My mother, Belvia Sue Holt Tate, is also a writer. She kept this little secret for a long time, amid her other notable hobbies of painting and gardening. I recall her taking literature and writing classes at the local community college when I was a little girl and how vivid the narrative about her daddy came to life. By then my parents and I were living back on the land my grandfather farmed near my Grandma Pearlie. My grandfather, Crebo (they called him since he was a child), passed away when I was a baby. Suddenly, my practical grandmother, ever the caregiver, was rattling around in her little grey house all by herself, surrounded by the memories of all she had lost. I became her purpose. Mornings, evenings, and summer days were for Pearlie’s house; where I baked mudpies, played with dolls, and watched Pearlie dress her long white tresses in rollers.
I was in second or third grade, probably around 1993 when I started writing short stories and poems. I would sit by Pearlie’s chair in the living room, next to the heat vent on the floor and weave words to the sound of the morning news. Weather report by one Mr. Willard Scott, of course. When I got older, I would sit on her porch and journal about how life wasn’t fair, and I hated my parents because we were moving. We moved to Bedford County, under the shadow of the Peaks of Otter, just a few miles from Kelso’s Mill as the crow flies. And Pearlie, she came with us. And my mama took care of her, just like she did for her own mother. As a teenager I could hardly wrap my mind around it, how my mama had watched her mama do the same thing in their home years before. Preparing meals for everyone, doing the cleaning and the laundry, shuttling Pearlie to doctors’ appointments and me to everything under the sun. All the while working and going to school. She didn’t have time to write or paint then, or really anything for herself except working in her garden, which she tells me was therapy. It wasn’t until Pearlie died, and I was grown, and mom had faced incredible life-changing experiences, that she wrote her story. Now, even still, she teaches me about being a caregiver to others, but perhaps even more to myself. To not lose the essence of who I am even as I grow as a wife, a mother, and a daughter.

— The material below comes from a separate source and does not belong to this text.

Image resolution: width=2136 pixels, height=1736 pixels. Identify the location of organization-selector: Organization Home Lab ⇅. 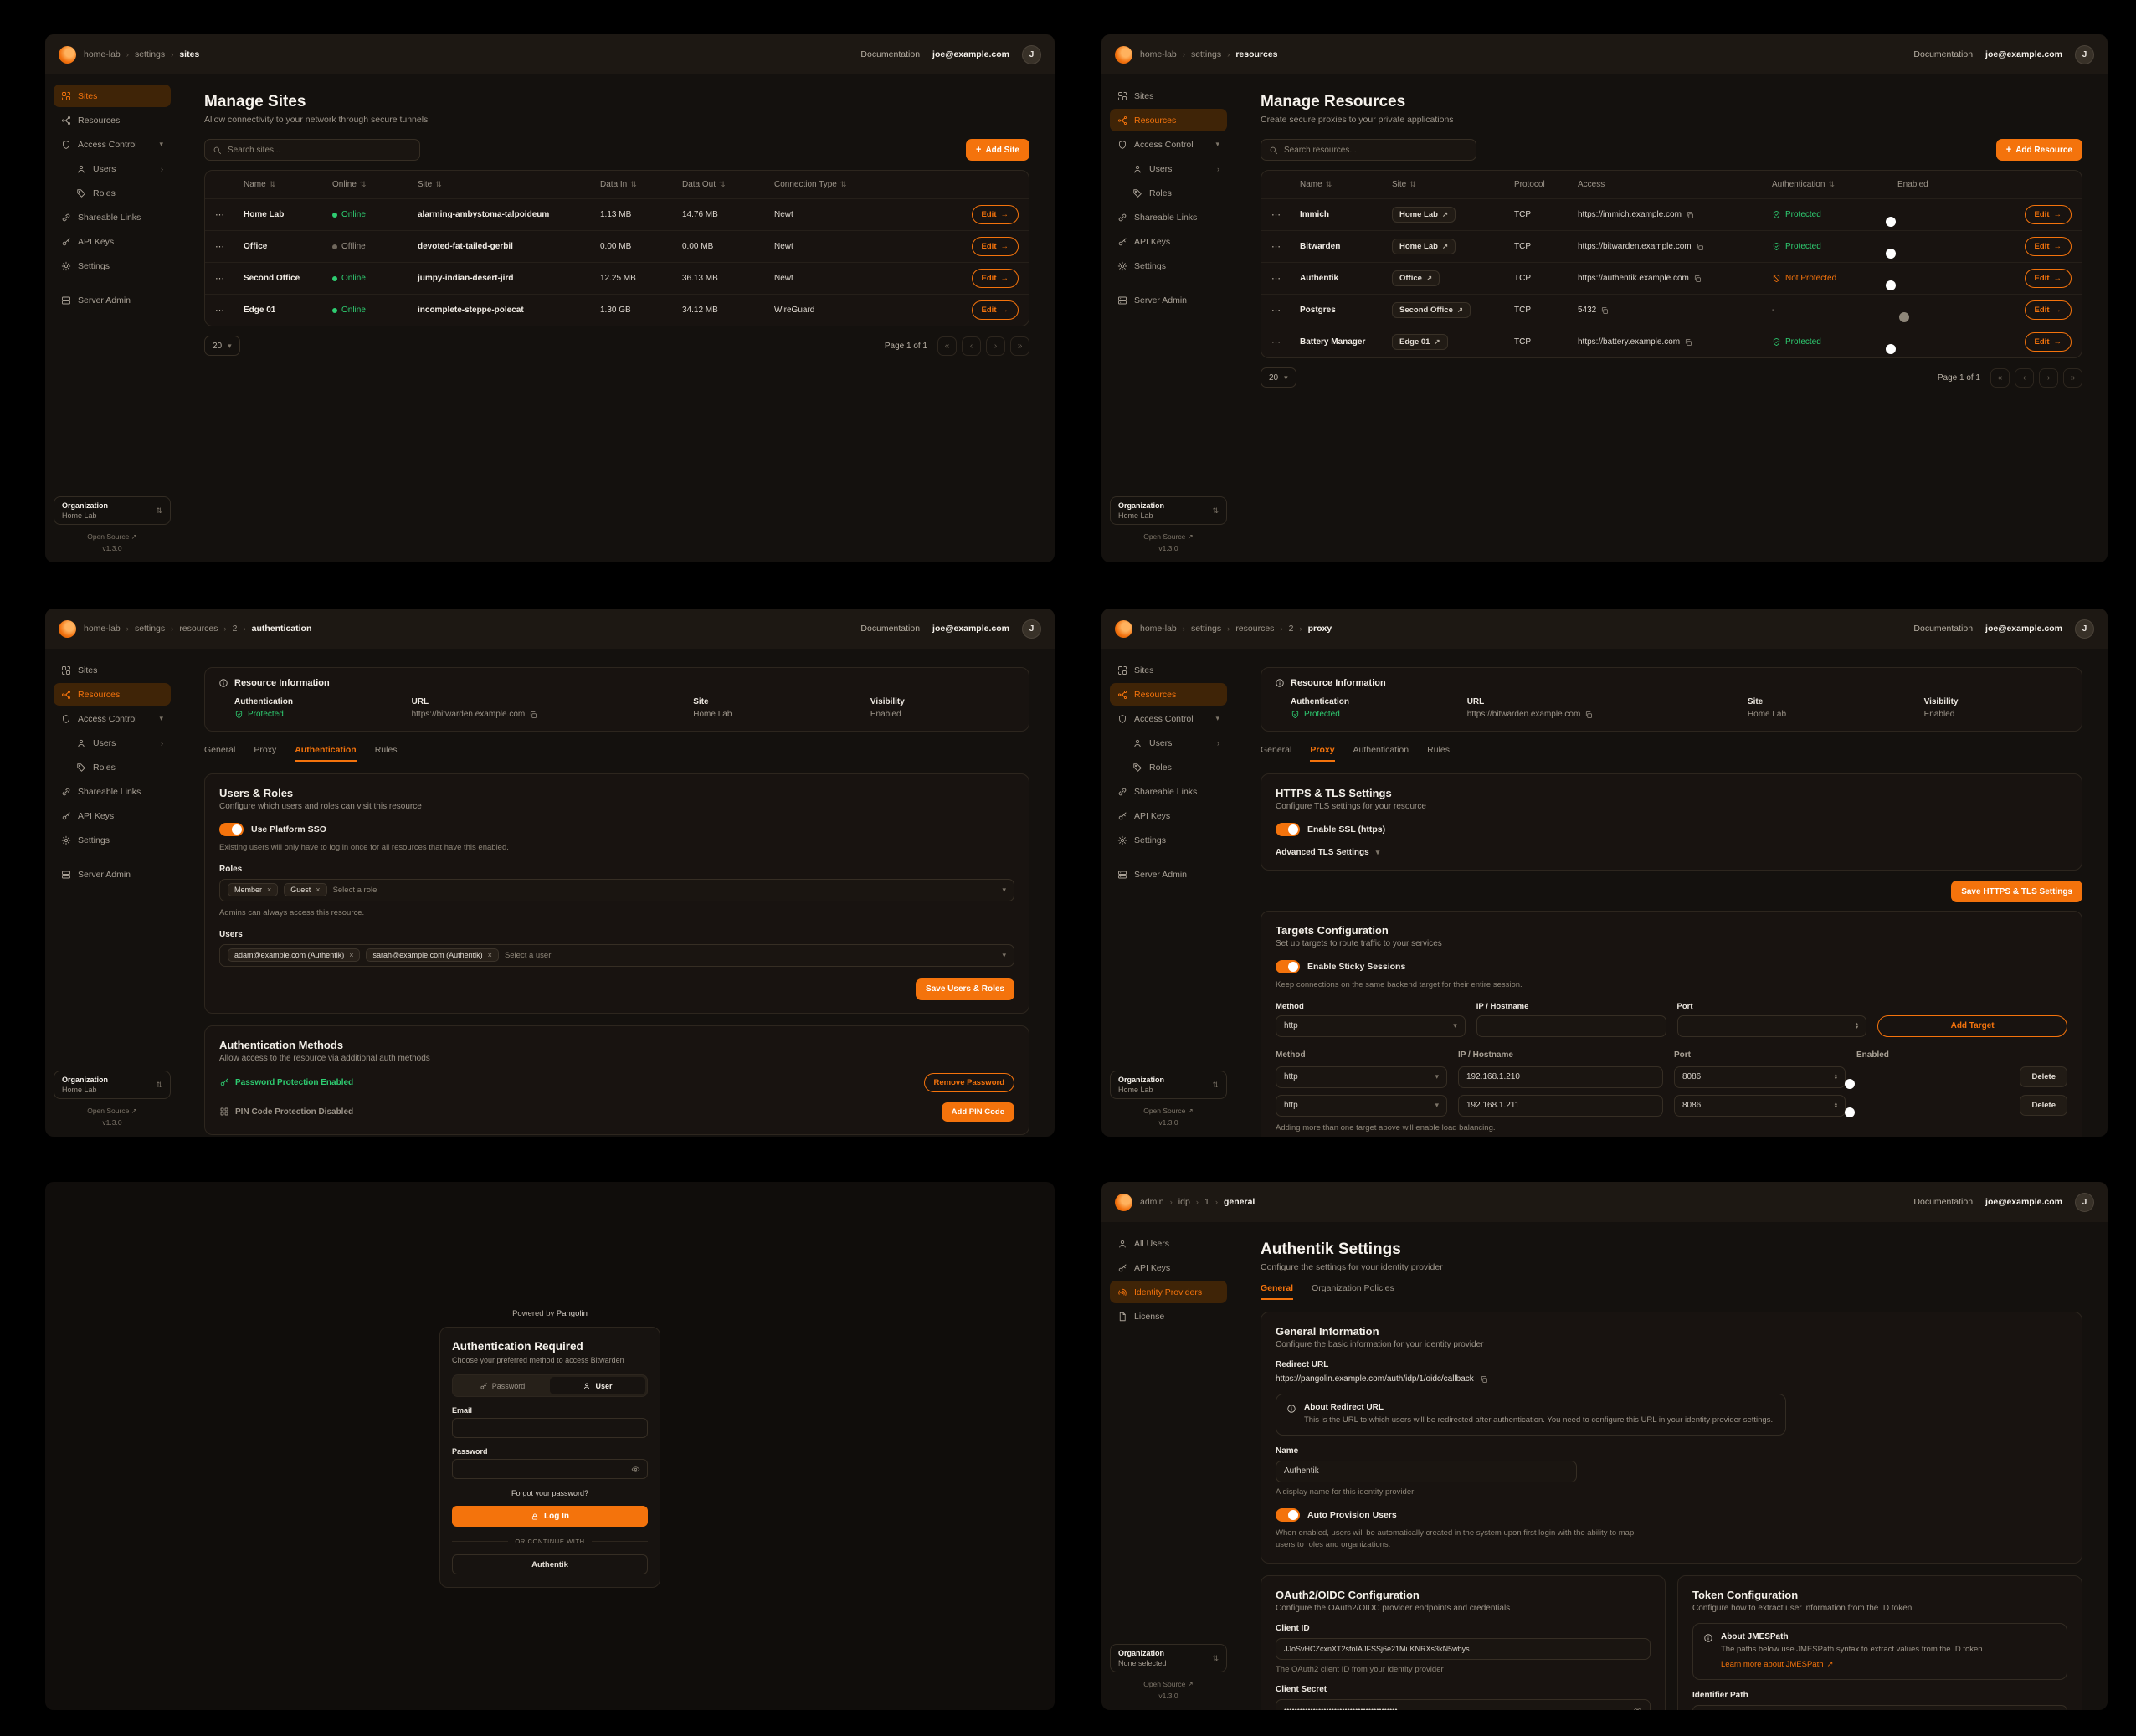
(113, 511).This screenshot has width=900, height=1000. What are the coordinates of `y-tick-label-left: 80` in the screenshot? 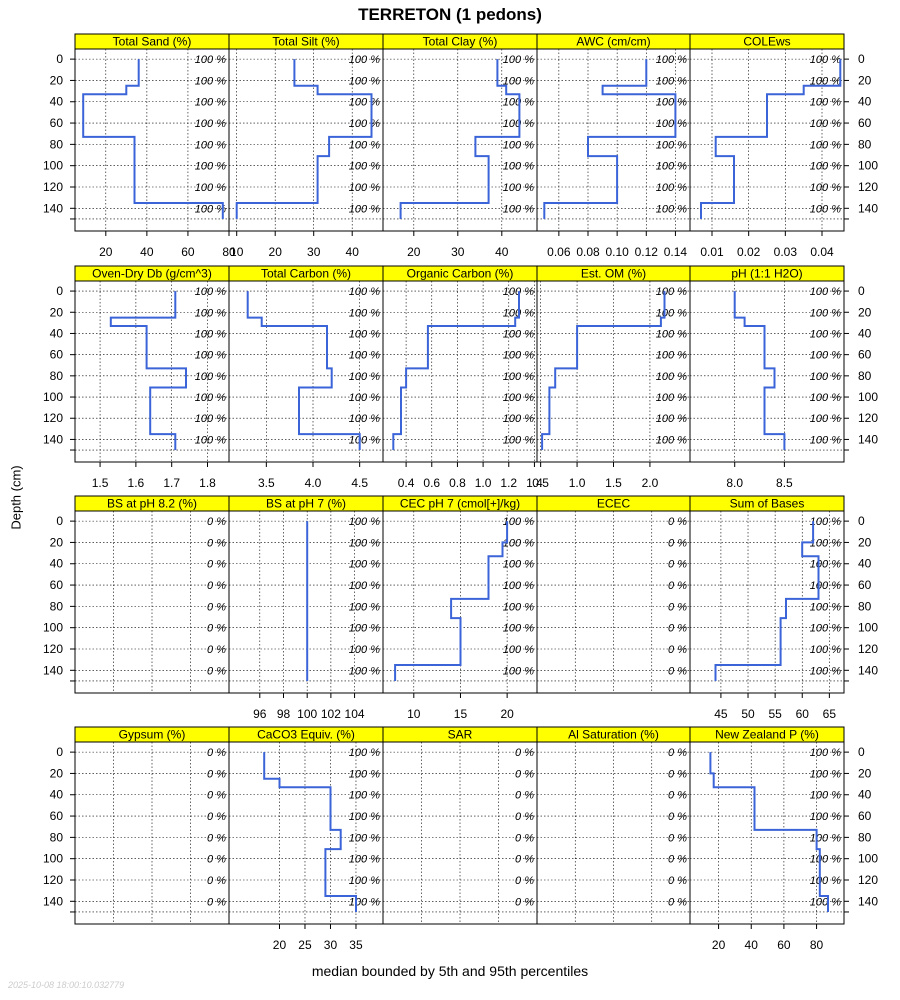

A question was raised in Sunday School, “Can you think of someone who has made a huge sacrifice for you, who was it and why?” And the point was raised that our parents make countless sacrifices we know nothing about, nor do we understand until we are much older. I come from a long line of strong women who knew the undeniable truth of self-sacrifice. I come from a long line of women who were incredible caregivers and sacrificed so much of themselves for the good of their children and their parents as they aged. I hope I can be as strong as them. I hope I can see the beauty in small details, like Pearl, even when life gets ugly. I hope I can find my way to nurturing forgiveness in the middle of the mundane like Shirley. I hope I can make time for my son in flurry of responsibility like my mama did for me. And I hope, I always have the words to share the stories of courage, sacrifice, forgiveness, and love.